Pesquisadores brasileiros criaram o primeiro porco clonado da América Latina, um avanço considerado estratégico para viabilizar, no futuro, o transplante de órgãos de animais em humanos. O nascimento do animal ocorreu no fim de março, em um laboratório do Instituto de Zootecnia da Agência Paulista de Tecnologia dos Agronegócios (IZ-Apta), em Piracicaba (SP), dentro de um projeto liderado pela Universidade de São Paulo (USP) com apoio da Fundação de Amparo à Pesquisa do Estado de São Paulo (FAPESP).
O resultado marca uma etapa crucial de uma linha de pesquisa desenvolvida há quase seis anos pelo Centro de Ciência para o Desenvolvimento em Xenotransplante (XenoBR), que busca criar suínos geneticamente modificados capazes de fornecer órgãos para transplantes sem desencadear rejeição imunológica em humanos.
“O passo que demos agora é crucial porque a clonagem de suínos é uma das técnicas mais difíceis de serem dominadas para viabilizar o xenotransplante [transferência de órgãos entre espécies diferentes]”, diz à Agência FAPESP Ernesto Goulart, professor do IB-USP e principal pesquisador do CCD.
“Sabíamos que essa etapa representaria um dos maiores desafios no projeto até porque, embora o Brasil tenha vasta experiência na clonagem de bovinos e equinos, ainda não tem com suínos, considerados os animais mais desafiadores para essa técnica por razões biológicas ainda não totalmente compreendidas”, afirma Goulart.

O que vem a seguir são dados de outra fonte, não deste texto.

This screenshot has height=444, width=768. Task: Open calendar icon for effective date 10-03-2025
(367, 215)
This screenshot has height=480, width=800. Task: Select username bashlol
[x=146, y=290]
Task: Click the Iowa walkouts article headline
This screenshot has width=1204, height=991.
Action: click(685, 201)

Embora o leitão clonado ainda não possua alterações genéticas específicas para uso clínico, sua obtenção demonstra que os pesquisadores brasileiros passaram a dominar uma das fases mais complexas do processo: a clonagem de suínos considerada tecnicamente mais difícil do que em outras espécies.

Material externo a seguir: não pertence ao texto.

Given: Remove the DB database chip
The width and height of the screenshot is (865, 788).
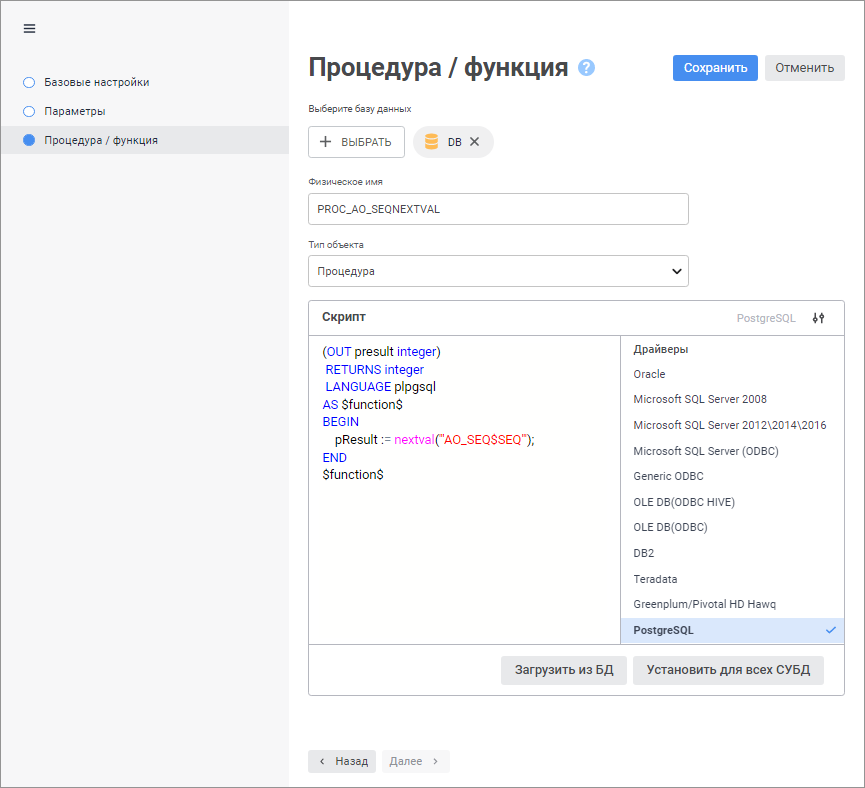Looking at the screenshot, I should click(x=475, y=142).
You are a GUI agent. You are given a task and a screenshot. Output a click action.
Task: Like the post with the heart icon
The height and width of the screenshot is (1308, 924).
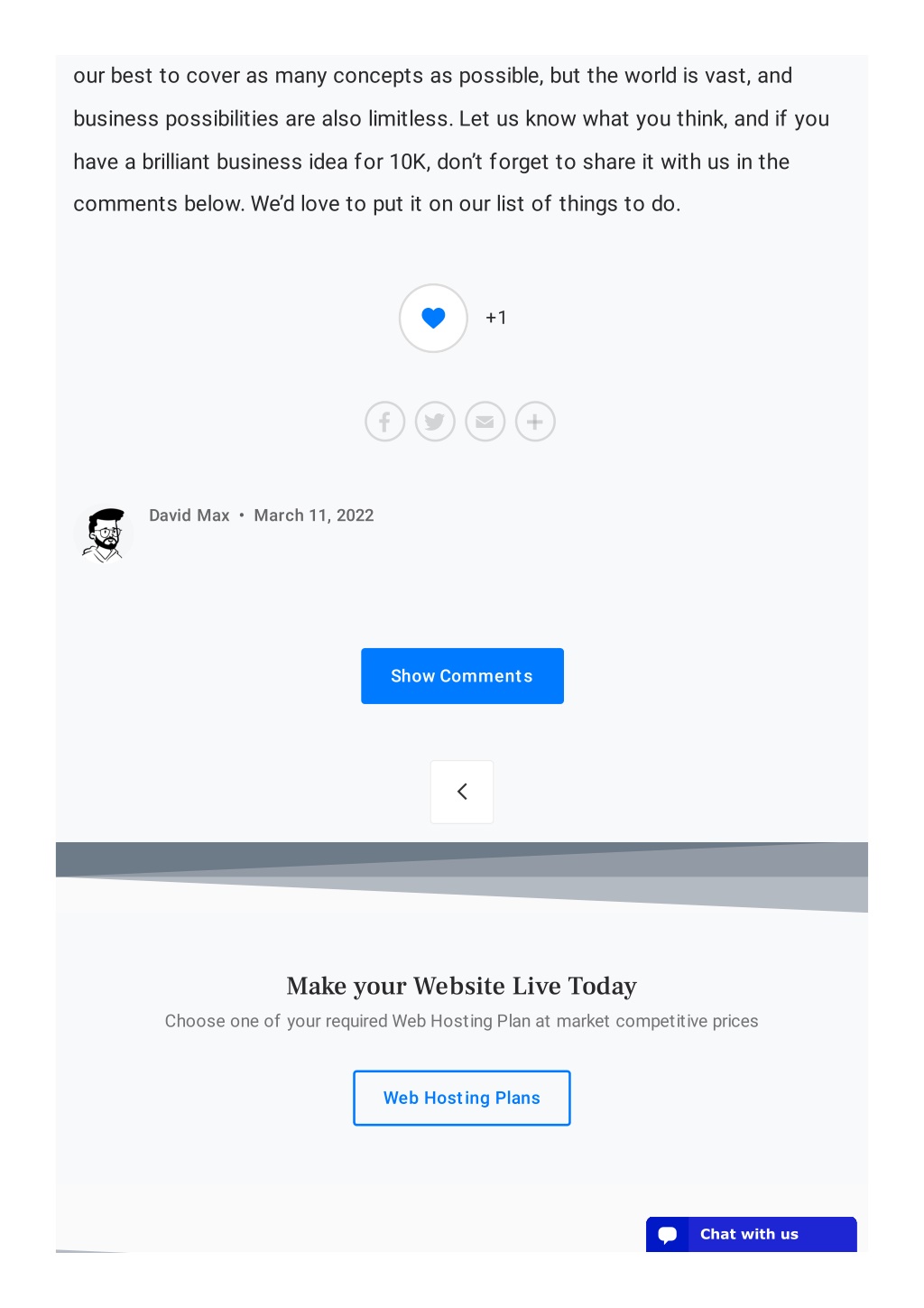(433, 318)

O projeto tem como meta desenvolver uma plataforma nacional de xenotransplante técnica que consiste na transferência de órgãos entre espécies diferentes para atender à demanda do Sistema Único de Saúde (SUS) e evitar a dependência de tecnologias e insumos importados.
Etapas do projeto
A clonagem do primeiro porco representa apenas a fase inicial de um processo mais amplo. Até agora, os cientistas trabalharam com animais sem modificação genética. O próximo passo será clonar embriões já editados, capazes de originar suínos aptos a fornecer órgãos compatíveis para humanos.
Para viabilizar o projeto, foi necessário estruturar laboratórios com alto nível de biossegurança, inexistentes no país no início da pesquisa, o que exigiu investimento público e privado e a criação de infraestrutura científica do zero.
Impacto para o sistema de saúde
A relevância da pesquisa está diretamente ligada à demanda por transplantes no Brasil. Atualmente, dezenas de milhares de pacientes aguardam na fila por um órgão, especialmente rins, que concentram a maior parte dos casos.
Nesse contexto, o desenvolvimento de órgãos produzidos em animais geneticamente modificados pode reduzir o tempo de espera, ampliar o acesso aos procedimentos e diminuir custos associados à importação de tecnologias estrangeiras.